The following code illustrates how to use all the current aligners.

# Let's test all the aligners
dtw_aligner = DTWAligner(distance_name="levenshtein")
dtw_py_aligner = PythonDTWAligner(distance_name="levenshtein")
greedy_distance_aligner = GreedyDistanceAligner(distance_name="levenshtein")
py_greedy_coverage_aligner = PythonGreedyCoverageAligner()
greedy_coverage_aligner = GreedyCoverageAligner()
fastdtw_aligner = FastDTWAligner(distance_name="euclidean")
tamuhey_aligner = TamuheyAligner()
word_ids_aligner = WordIdsAligner()

aligned_dtw = dtw_aligner.align(TokenizedSet(tokens=[tokens_1, tokens_2]))[0]
aligned_py_dtw = dtw_py_aligner.align(
    TokenizedSet(tokens=[tokens_1, tokens_2])
)[0]
aligned_greedy_distance = greedy_distance_aligner.align(
    TokenizedSet(tokens=[tokens_1, tokens_2])
)[0]
aligned_py_greedy_coverage = py_greedy_coverage_aligner.align(
    TokenizedSet(tokens=[tokens_1, tokens_2], text=text)
)[0]
aligned_greedy_coverage = greedy_coverage_aligner.align(
    TokenizedSet(tokens=[tokens_1, tokens_2], text=text)
)[0]
aligned_fastdtw = fastdtw_aligner.align(
    TokenizedSet(tokens=[tokens_1, tokens_2])
)[0]
aligned_tamuhey = tamuhey_aligner.align(
    TokenizedSet(tokens=[tokens_1, tokens_2])
)[0]
aligned_word_ids = word_ids_aligner.align(
    TokenizedSet(tokens=[tokens_1, tokens_2], word_ids=[word_ids_1, word_ids_2])
)[0]

print("C-DTW:", list(aligned_dtw.__tokens__()))
print("PY-DTW:", list(aligned_py_dtw.__tokens__()))
print("Greedy-distance:", list(aligned_greedy_distance.__tokens__()))
print("PY-Greedy-coverage:", list(aligned_py_greedy_coverage.__tokens__()))
print("C-Greedy-coverage:", list(aligned_greedy_coverage.__tokens__()))
print("FastDTW:", list(aligned_fastdtw.__tokens__()))
print("Tamuhey:", list(aligned_tamuhey.__tokens__()))
print("WordIds:", list(aligned_word_ids.__tokens__()))

Defining new aligners

You can implement your own aligners by writing a class inheriting from Aligner within a new module in merge_tokenizers/aligners.

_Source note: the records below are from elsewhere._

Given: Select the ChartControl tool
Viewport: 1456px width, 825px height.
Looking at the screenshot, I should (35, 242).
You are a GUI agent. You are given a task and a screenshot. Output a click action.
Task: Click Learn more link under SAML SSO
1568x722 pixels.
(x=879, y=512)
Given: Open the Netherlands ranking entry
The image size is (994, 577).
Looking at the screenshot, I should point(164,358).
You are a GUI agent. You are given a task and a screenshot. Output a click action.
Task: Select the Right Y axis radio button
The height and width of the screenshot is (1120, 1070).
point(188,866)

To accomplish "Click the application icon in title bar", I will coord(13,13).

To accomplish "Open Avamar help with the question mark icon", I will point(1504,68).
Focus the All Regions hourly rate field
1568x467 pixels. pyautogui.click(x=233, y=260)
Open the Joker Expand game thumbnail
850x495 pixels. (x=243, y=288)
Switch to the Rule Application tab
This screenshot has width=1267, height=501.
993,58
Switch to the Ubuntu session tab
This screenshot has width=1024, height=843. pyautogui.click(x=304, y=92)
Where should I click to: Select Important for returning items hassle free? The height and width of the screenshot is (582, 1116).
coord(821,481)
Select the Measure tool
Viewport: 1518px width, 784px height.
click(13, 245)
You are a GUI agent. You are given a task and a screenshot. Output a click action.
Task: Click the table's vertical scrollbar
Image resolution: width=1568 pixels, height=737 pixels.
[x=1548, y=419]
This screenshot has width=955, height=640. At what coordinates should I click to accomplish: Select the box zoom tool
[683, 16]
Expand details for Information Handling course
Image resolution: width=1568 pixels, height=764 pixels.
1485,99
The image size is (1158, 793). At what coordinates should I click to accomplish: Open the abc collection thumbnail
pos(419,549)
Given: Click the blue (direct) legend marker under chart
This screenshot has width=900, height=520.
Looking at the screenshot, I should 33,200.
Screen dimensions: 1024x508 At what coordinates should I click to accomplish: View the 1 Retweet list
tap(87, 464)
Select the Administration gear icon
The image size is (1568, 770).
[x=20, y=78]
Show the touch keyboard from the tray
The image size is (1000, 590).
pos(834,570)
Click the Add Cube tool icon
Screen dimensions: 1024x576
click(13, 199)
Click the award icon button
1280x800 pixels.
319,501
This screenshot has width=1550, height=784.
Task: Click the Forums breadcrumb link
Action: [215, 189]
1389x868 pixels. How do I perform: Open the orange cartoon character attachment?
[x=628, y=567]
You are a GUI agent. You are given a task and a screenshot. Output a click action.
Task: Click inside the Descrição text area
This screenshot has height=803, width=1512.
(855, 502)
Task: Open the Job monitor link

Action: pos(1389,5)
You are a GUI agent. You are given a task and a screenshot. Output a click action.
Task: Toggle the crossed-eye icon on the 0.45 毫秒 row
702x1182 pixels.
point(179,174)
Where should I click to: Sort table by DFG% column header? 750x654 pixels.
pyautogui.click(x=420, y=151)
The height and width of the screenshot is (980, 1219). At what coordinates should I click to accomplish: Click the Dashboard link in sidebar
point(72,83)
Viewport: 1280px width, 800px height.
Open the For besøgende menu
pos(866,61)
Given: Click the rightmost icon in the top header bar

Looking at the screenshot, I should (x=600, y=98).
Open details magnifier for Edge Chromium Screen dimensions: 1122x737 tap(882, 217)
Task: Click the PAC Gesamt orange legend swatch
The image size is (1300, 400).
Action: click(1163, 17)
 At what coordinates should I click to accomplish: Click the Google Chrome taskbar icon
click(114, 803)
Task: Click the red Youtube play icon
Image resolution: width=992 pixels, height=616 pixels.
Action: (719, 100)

Aligners are required to implement just one method called align_pair which computes an alignment between two tokenizations that are wrapped in a TokenizedPair object, containing the tokens, the preprocessed tokens (automatically computed by the base aligner), the word_ids and token-level features if required. Therefore align_pair takes a TokenizedPair as input and returns an Alignment.

Take a look at merge_tokenizers/aligners/tamuhey.py to have a reference about how to define your custom aligners.

🙏 Contribute

Feel free to contribute to merge-tokenizers by raising an issue.

Please, use the dev-tools for correctly formatting the code when contributing to this repo.